Statistical analysis
We examined baseline characteristics among the overall study sample, SARS-CoV-2 infected individuals and the stages of COVID-19 disease progression: hospitalization, ICU admission, and death.
We used logistic regression models to evaluate the association between each phenotype and each COVID-19 disease state: SARS-CoV-2 infection (Model 1); Hospitalized after COVID-19 diagnosis (Model 2); ICU admission after COVID-19 diagnosis (Model 3); and 30-day mortality after COVID-19 diagnosis (Model 4). In model 1, individuals without a positive SARS-CoV-2 test were considered non-cases, which includes those who were not tested and those who tested negative. Models 2–4 were restricted to patients with at least one SARS-CoV-2 positive test. All models were adjusted for age at index date, sex, race, ethnicity, state infection rate from USAfacts.org [42] during the corresponding week at index, and two measures of health utilization: the log-transformed number of months with a VA healthcare visit and the log-transformed total number of ICD-9/10 codes from 5 years prior to index date. We performed two sensitivity analyses for Model 1 restricting to: a) symptomatic COVID-19 cases only and b) those who received a SARS-CoV-2 lab in the VA.
Diagnostic tests for SARs-CoV-2 were not allocated randomly, and it is possible that ascertainment bias may impact estimates for models assessing COVID-19 disease outcomes. To evaluate ascertainment bias, we plotted the odds ratios for SARS-CoV-2 infection (Model 1) against odds ratios for being tested for SARs-CoV-2 (Model 5).
To account for multiple testing, we used the Benjamini-Hochberg procedure to control the false discovery rate (FDR) at ≤0.1 [43]. The FDR significance levels for SARS-CoV-2 infection, hospitalization, ICU, and death were set at 0.0095, 0.0028. 0.0006, 0.0002, respectively.
Results and discussion
Demographic and clinical characteristics for the study base cohort and by COVID-19 disease progression stages are summarized in Table 1. Among 648,202 individuals in the base population, 5,929 tested positive for SARS-CoV-2 of which 4,029 (68%) were tested at the VA and 3,255 (55%) had at least one symptom recorded. We observed increasing age and higher proportion of men, former smokers, nursing home admissions, anti-hypertensive medication use, statins, diabetic agents, and respiratory agents with COVID-19 disease progression. For comorbidities, we observed higher crude prevalence of hypertension, myocardial infarction, diabetes, chronic respiratory disease, dementia, stroke, and renal failure with disease progression. We also observed a decreasing crude proportion of Hispanic individuals and AUDIT-C defined high-risk drinkers with COVID-19 disease progression. Hypertension was the most prevalent comorbidity among hospitalized cases followed by diabetes, chronic respiratory disease, and renal failure.

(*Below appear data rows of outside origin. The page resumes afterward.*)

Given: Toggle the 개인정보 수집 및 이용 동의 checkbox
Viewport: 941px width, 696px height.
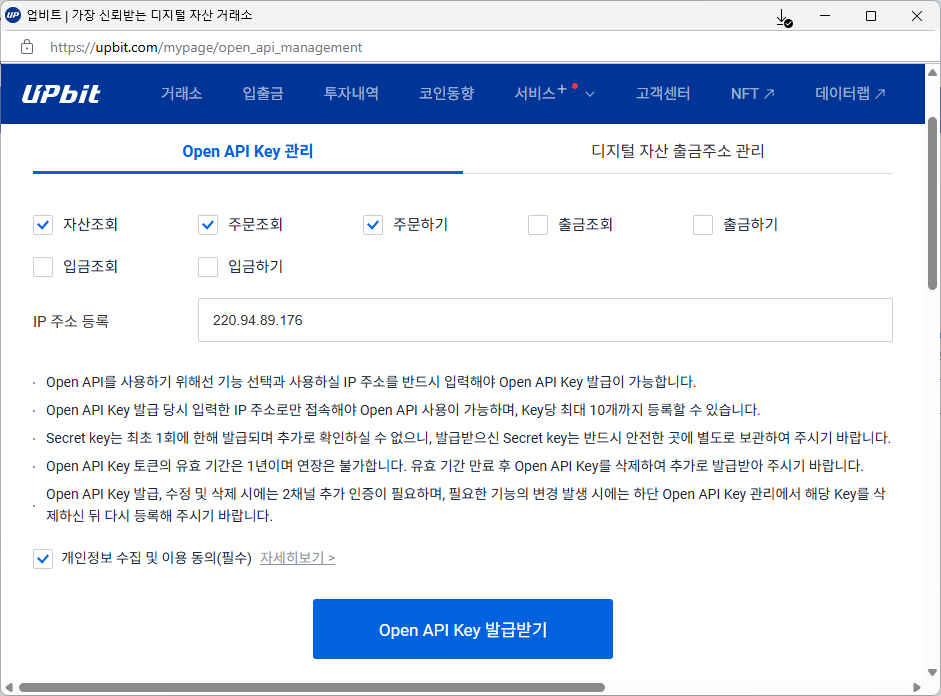Looking at the screenshot, I should [x=43, y=559].
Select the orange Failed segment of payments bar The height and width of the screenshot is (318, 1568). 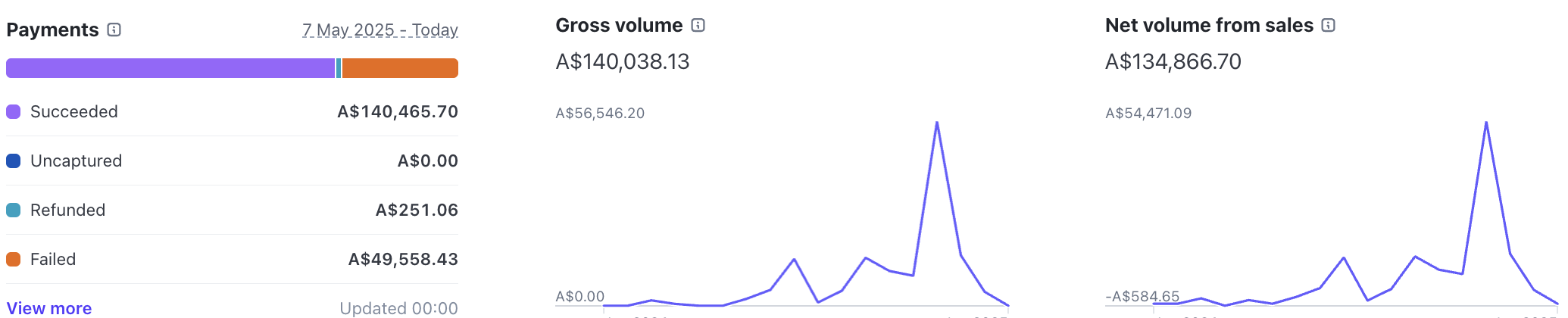[400, 68]
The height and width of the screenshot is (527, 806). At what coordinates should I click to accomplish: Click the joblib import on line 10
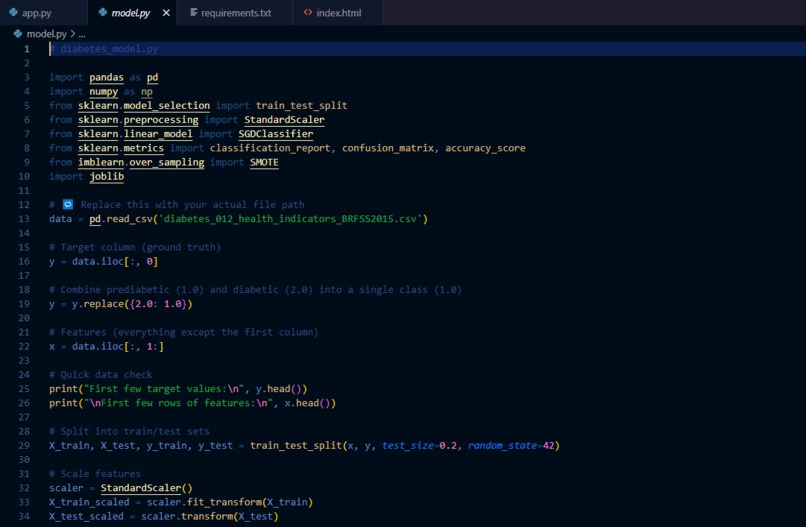(x=106, y=176)
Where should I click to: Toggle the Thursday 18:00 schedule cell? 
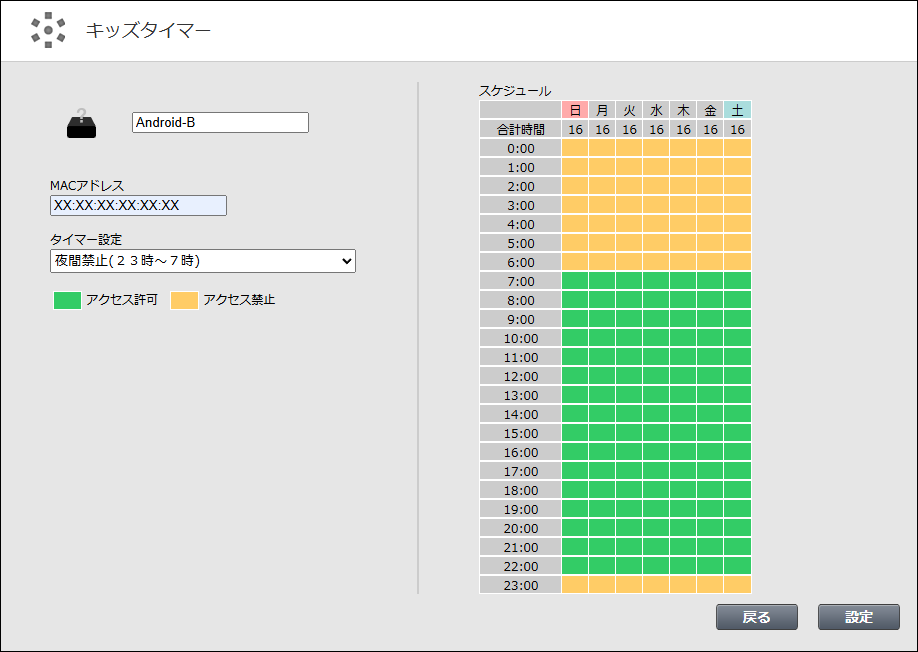tap(683, 490)
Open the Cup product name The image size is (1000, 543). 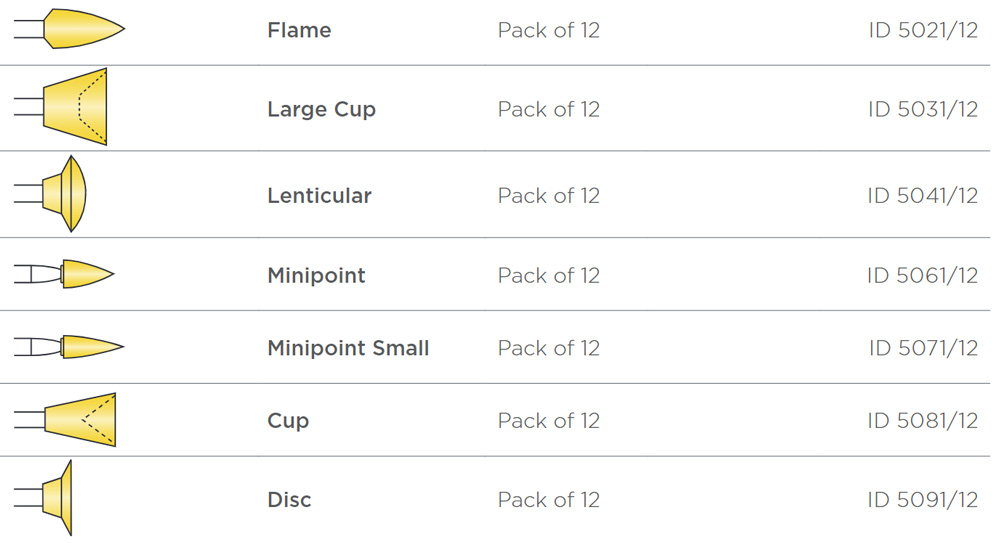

We observed a monotonic increase in risk for all COVID-19 outcomes with older age. Patients hospitalized for SARS-CoV-2 were more likely to be male, Black or African American, or obese (BMI ≥35 kg/m2) (S1 Fig).
Among the 5,929 individuals with SARS-CoV-2, 1,463 were hospitalized, of which 52% were White, 41% were Black and 7% were other races. Black hospitalized COVID-19 individuals had higher incidences of complications including respiratory failure (51% vs 42%), myocardial infarction (7.0% vs 6.1%), and acute renal failure (29% vs 18%) following a COVID-19 diagnosis compared to White individuals. White individuals experienced slightly higher 30-day mortality compared to Black individuals (7.5% vs. 6.2%). Black individuals were more likely to be admitted to the ICU (43% vs 38%), intubated (17% vs 12%), or readmitted to the hospital (7.2% vs. 6.6%) compared to White individuals (Table 2).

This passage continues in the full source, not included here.